O mesmo pode ser dito do Hezbollah. Um ataque aéreo israelense matou em 1992 o fundador da milícia xiita, Abbas al-Musawi. O grupo ganhou imensa relevância desde então, sob a liderança do sucessor, Hassan Nasrallah, morto da mesma forma no dia 27.

O líder do Hamas, Yahya Sinwar, participa de um comício na Cidade de Gaza, Faixa de Gaza  Foto: Mahmud Hams/AFP

O assassinato de Sinwar não significa sequer o fim da guerra na Faixa de Gaza. Depois dessa vitória, Netanyahu ignorou os apelos dos familiares dos reféns israelenses nas mãos do Hamas para firmar um cessar-fogo e garantir a libertação dos cerca de 100 sequestrados.
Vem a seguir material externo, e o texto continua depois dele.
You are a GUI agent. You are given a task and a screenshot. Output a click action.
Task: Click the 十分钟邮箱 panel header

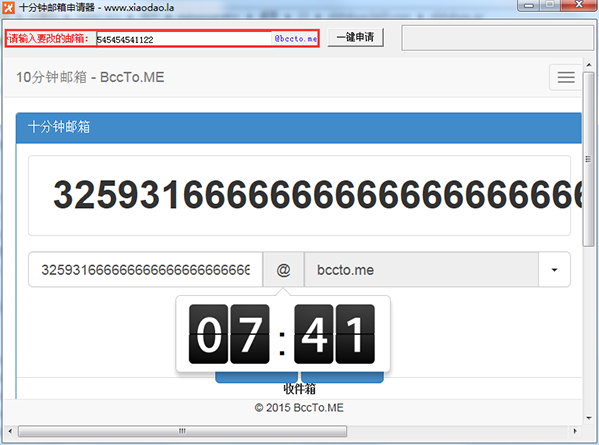click(299, 127)
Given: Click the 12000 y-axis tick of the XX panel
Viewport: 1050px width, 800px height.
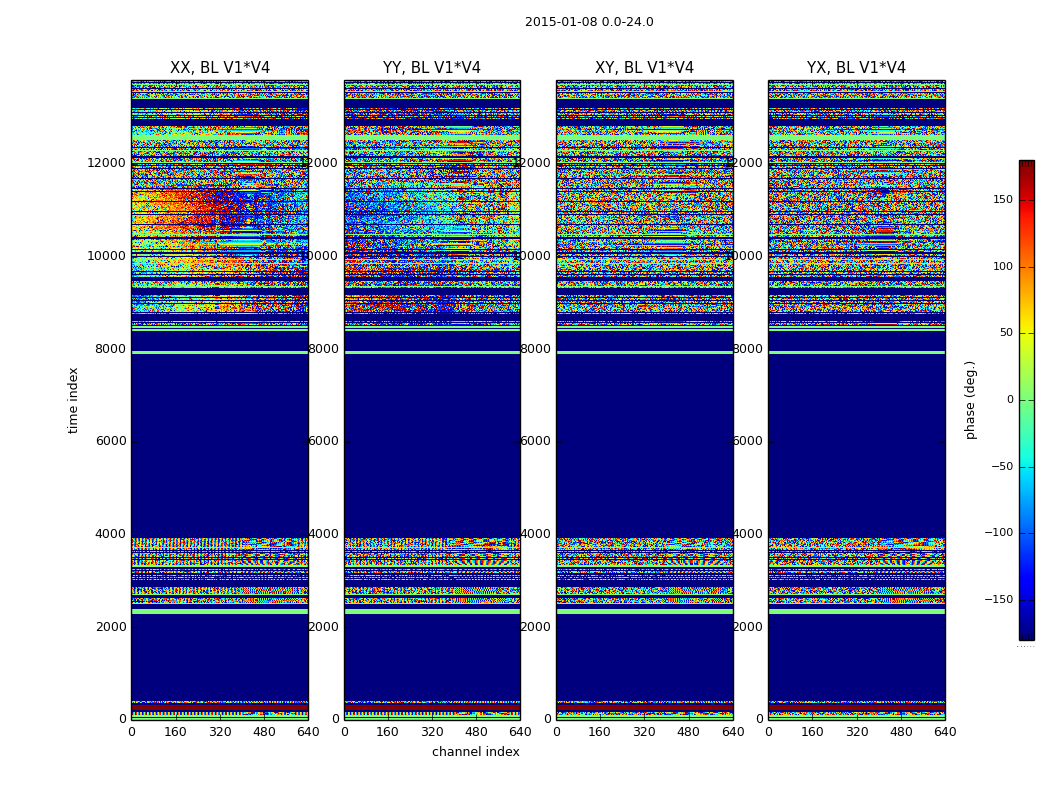Looking at the screenshot, I should coord(106,163).
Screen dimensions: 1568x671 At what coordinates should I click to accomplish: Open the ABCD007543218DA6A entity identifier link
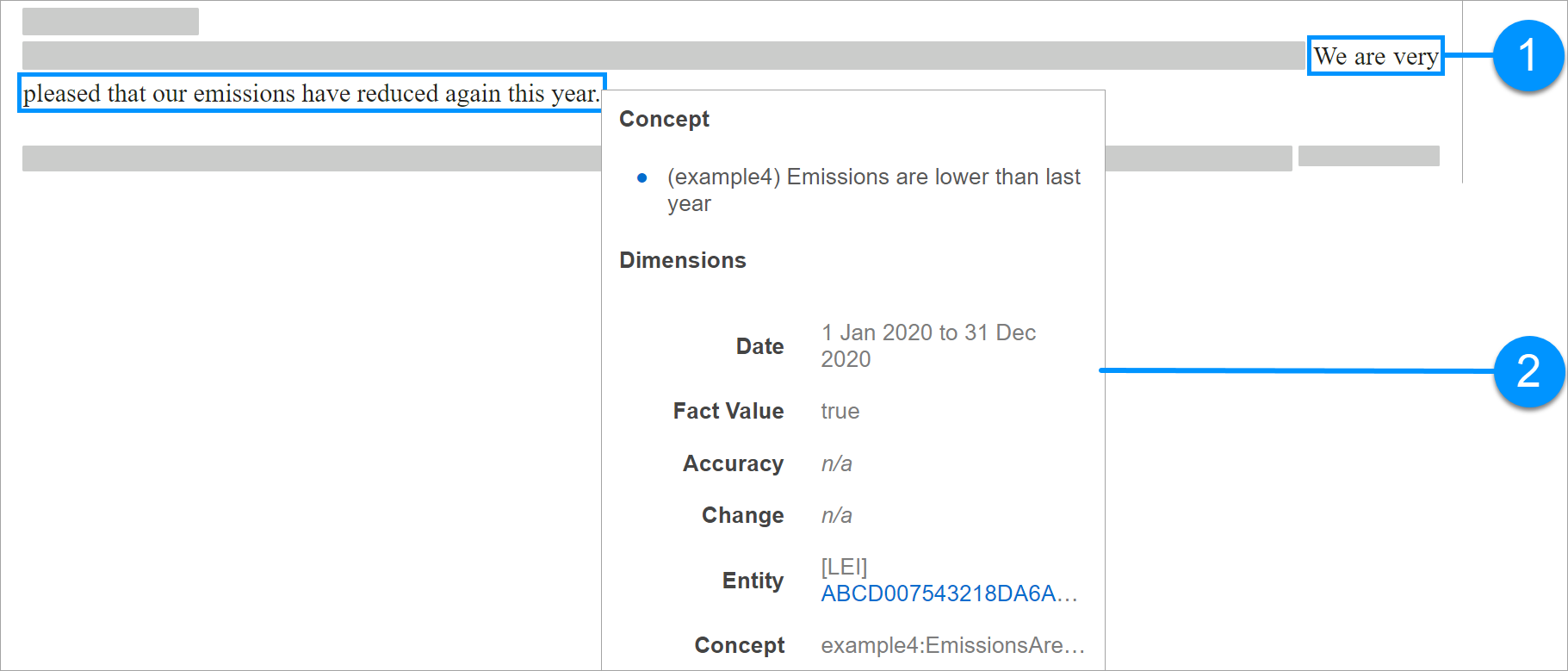(948, 593)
Se atendesse, perderia o cargo. Os ministros das Finanças, Bezalel Smotrich, e da Segurança Nacional, Itamar Ben Gvir, declararam logo depois do anúncio da morte do líder do Hamas que a guerra precisa continuar até a aniquilação total do grupo. Ambos representam os colonos judeus na Cisjordânia, somam 13 cadeiras no Parlamento e Netanyahu depende deles para se manter no cargo.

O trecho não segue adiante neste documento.